Lo scorporo della rete di TIM ha segnato un punto di non ritorno nel riassetto delle telecomunicazioni italiane.
La rete è ancora divisa in due grandi tronconi: da una parte c’è Fiber Cop, che aveva acquisito la rete di TIM e quella di altri operatori come Fastweb; e dall’altra c’è Open Fiber, che sta operando prevalentemente per conto di Infratel, la società pubblica responsabile della realizzazione delle reti ad alta velocità nelle aree a fallimento di mercato, rinunciando dopo l’uscita di scena di Enel ad essere un competitor di TIM.
La prospettiva, di cui si parla da tempo, è quella di una fusione: c’è di mezzo una questione di soldi, per evitare forti perdite da parte di CDP e del suo socio rispetto alle valutazioni precedenti.
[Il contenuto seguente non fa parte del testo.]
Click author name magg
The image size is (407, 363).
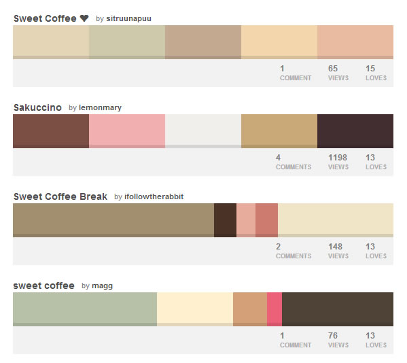click(103, 286)
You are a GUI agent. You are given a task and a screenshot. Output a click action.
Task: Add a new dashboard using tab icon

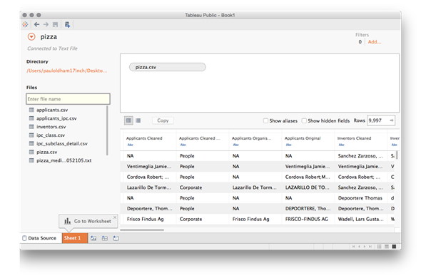coord(105,238)
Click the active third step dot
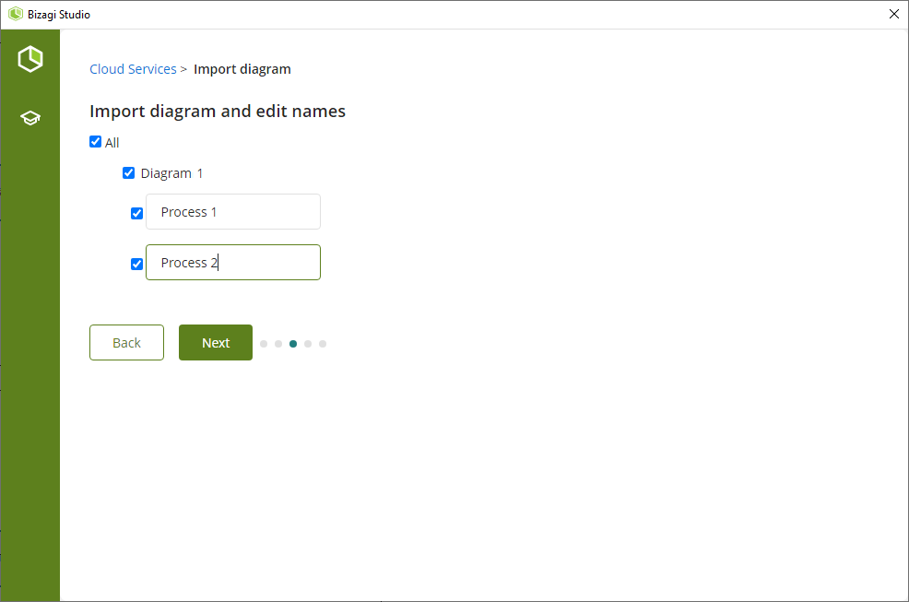Image resolution: width=909 pixels, height=602 pixels. [293, 344]
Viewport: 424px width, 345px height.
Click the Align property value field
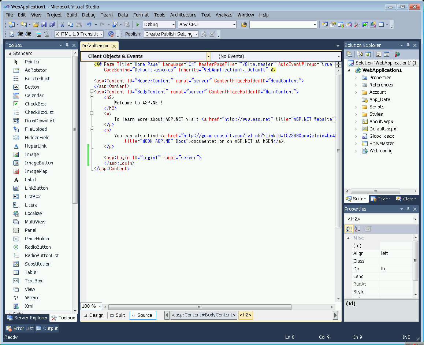click(396, 253)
E’ finita cosí la parabola dell’ex-monopolista Telecom Italia, prima ancora SIP, un operatore integrato verticalmente designato come Incumbent, ed in quanto tale obbligato a garantire l’accesso alla propria rete a parità di condizioni (Equal Acces) da parte tutti i concorrenti, secondo gli obblighi europei. Un accesso a costi storici, che solo troppo tardi sono stati rivisti dopo averne spolpato il patrimonio.
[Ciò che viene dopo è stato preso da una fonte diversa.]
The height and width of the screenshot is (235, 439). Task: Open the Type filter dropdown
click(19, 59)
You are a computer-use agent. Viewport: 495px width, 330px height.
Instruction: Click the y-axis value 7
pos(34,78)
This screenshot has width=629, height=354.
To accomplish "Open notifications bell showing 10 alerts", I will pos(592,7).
Questa ultima soluzione è stata un ibrido rispetto all’iniziale impostazione iniziale, basata sulla “Open Network Provision” che prevedeva l’obbligo per il monopolista di adeguare la rete offrendola ai concorrenti sulla base di una prospettiva di LRIN (Long Run Incremental Network) tenendo conto del fabbisogno complessivo, ed alla insostenibile Full Competiton tra reti mobili.
Alla fine, anche le reti mobili di accesso sono state unificate sotto un solo operatore, attraverso Tower Co.
Sul versante dei servizi, è fallita anche la prospettiva di creare aggregazioni a livello europeo: a questo si doveva la presenza in Telecom Italia di operatori stranieri, prima di Telefonica ed ora di Vivendi. Non si va oltre le sinergie sul piano manageriale e del know-how tecnologico, come quelle sperimentate da Telecom Italia con TIM Brasile. O da Iliad che parte da un enorme successo come operatore virtuale in Francia, per poi trasferire la propria esperienza tecnologica e commerciale in Italia.
C’è dunque la tendenza ad aggregazioni sul piano dei servizi, ma a livello nazionale: prima quelle già realizzate tra Wind e 3, e poi tra Vodafone e Fastweb. Ora c’è l’interesse di Iliad e di Poste Italiane nei confronti di TIM dopo lo scorporo della rete: lo sviluppo di servizi innovativi, in cloud, non solo richiede grandi investimenti ma soprattutto una grande base di clienti cui offrirla. Non è un caso che solo il gigantismo globale di Google o di Microsoft consente lo sviluppo di nuovi servizi.
In un mercato saturo, con la prospettiva di aumentare la clientela solo a costo di abbattere le tariffe a livelli insostenibili per il conto economico, l’unico rimedio sono le aggregazioni che consentono di tagliare i costi di struttura per via delle inevitabili sovrapposizioni.
Nel settore delle telecomunicazioni, la prospettiva è dunque quella di tornare ad un monopolio per la rete e di arrivare ad un oligopolio nei servizi, con un inevitabile cartello sui prezzi.
Dalla completa apertura del settore delle telecomunicazioni europee, a far data dal 1° gennaio 1998, sono passati 25 anni: esattamente un quarto di secolo.
Ma, dell’euforia di allora, è rimasto poco e niente.